We expose also 4 optional parameters to set the number of recycling iterations, number of samples, Neff for subsampling MSAs, and the possibility to remove MSA information for crosslinked residues.
bash run_alphalink.sh \
/path/to/the/input.fasta \ # target fasta file
/path/to/crosslinks.pkl.gz \ # pickled and gzipped dictionary with crosslinks
/path/to/the/output/directory/ \ # output directory
/path/to/model_parameters.pt \ # model parameters
/path/to/database/directory/ \ # directory of databases
2020-05-01 \ # use templates before this date
20 \ # use 20 recycling iterations (default: 20)
25 \ # generate 25 sample (default: 25)
30 \ # downsample MSAs to Neff 30 (default: -1, use full MSA, expects integer >= 1)
1 # integer > 0 activates this option. Remove MSA information for crosslinked residues (default: -1, use full MSA)
Models generated with AlphaLink using experimental restraints can be published as integrative/hybrid models in PDB-Dev PDB-Dev using the make_ihm.py script which requires python-ihm.
The script takes the chain_id_map.json file, the crosslink pickle, a mmcif file generated from the .pdb output of AlphaLink2 and the accession code for the deposited data (e.g., PRIDE) as input.
To generate a mmcif file from the .pdb output of AlphaLink2 you can use Maxit.
Finally update the authors in the make_ihm.py script and if applicable add your publication as a citation before running the script.
GPU, ideally NVIDIA V100 and upwards. A100+ can make use of bfloat16 to predict larger targets.
If you use the code, the model parameters, or the released data of AlphaLink2, please cite
@article{stahl2024modelling,
title={Modelling protein complexes with crosslinking mass spectrometry and deep learning},
author={Stahl, Kolja and Warneke, Robert and Demann, Lorenz and Bremenkamp, Rica and Hormes, Bj{\"o}rn and Brock, Oliver and St{\"u}lke, J{\"o}rg and Rappsilber, Juri},
journal={Nature communications},
volume={15},
number={1},
pages={7866},
year={2024},
publisher={Nature Publishing Group UK London}
}
Any work that cites AlphaLink2 should also cite AlphaFold and Uni-Fold.

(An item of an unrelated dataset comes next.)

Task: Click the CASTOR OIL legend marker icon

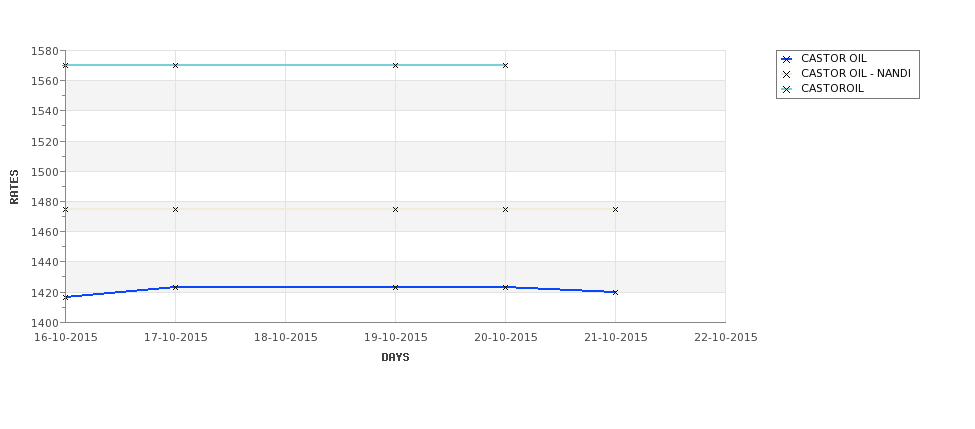Action: click(x=786, y=59)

AlphaLink2 is based on Uni-Fold and fine-tunes the network weights of AlphaFold.
While AlphaFold's and, by extension, Uni-Fold's source code is licensed under the permissive Apache License, Version 2.0, DeepMind's pre-trained parameters fall under the CC BY 4.0 license. Note that the latter replaces the original, more restrictive CC BY-NC 4.0 license as of January 2022
The AlphaLink parameters are made available under the terms of the Creative Commons Attribution 4.0 International (CC BY 4.0) license. You can find details at: https://creativecommons.org/licenses/by/4.0/legalcode
Use of the third-party software, libraries or code referred to in the Acknowledgements section above may be governed by separate terms and conditions or license provisions. Your use of the third-party software, libraries or code is subject to any such terms and you should check that you can comply with any applicable restrictions or terms and conditions before use.